### Exercise aim
Can you turn the part of the records that runs from the start through the line containing "I will 29,246." into a two-column CSV with columns named request and answer? Give one row per request, put each value in its own quoted field, and replace any line breaks with spaces.

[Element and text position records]
────────
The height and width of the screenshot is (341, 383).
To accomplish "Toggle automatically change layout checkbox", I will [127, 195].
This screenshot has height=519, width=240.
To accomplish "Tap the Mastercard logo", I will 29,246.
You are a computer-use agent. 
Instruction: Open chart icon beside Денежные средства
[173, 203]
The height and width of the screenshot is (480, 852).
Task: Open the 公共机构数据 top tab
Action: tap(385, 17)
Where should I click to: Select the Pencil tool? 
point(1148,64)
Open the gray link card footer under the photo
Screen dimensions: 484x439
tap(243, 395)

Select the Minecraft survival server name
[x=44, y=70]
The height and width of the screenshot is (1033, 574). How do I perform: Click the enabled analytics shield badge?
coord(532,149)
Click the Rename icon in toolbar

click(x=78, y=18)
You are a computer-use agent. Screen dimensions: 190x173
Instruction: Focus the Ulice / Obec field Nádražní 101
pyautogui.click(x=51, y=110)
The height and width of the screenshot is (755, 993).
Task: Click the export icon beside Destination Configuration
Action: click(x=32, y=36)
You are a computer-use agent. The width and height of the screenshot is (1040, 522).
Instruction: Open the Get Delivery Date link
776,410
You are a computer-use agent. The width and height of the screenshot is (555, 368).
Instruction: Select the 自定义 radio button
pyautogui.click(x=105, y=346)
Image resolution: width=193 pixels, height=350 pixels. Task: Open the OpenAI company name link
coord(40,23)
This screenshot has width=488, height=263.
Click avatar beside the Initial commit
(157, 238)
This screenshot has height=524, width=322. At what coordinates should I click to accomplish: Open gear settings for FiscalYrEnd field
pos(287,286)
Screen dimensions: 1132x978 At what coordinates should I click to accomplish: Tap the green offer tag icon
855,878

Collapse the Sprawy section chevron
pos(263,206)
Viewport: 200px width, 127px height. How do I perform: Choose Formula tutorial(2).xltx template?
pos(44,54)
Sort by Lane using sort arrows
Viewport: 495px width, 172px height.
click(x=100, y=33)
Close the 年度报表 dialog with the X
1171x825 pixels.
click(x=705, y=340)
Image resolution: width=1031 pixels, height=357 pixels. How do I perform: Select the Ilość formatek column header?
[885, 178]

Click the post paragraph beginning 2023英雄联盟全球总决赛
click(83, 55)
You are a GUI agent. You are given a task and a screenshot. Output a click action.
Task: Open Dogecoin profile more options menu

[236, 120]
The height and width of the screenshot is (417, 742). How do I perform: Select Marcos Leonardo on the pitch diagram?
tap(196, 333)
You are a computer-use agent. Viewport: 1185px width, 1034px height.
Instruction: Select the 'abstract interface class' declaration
────────
### Finished exercise
request,answer
"The height and width of the screenshot is (341, 383). To accomplish ""Toggle automatically change layout checkbox"",","I will [127, 195]."
"This screenshot has height=519, width=240. To accomplish ""Tap the Mastercard logo"",","I will 29,246."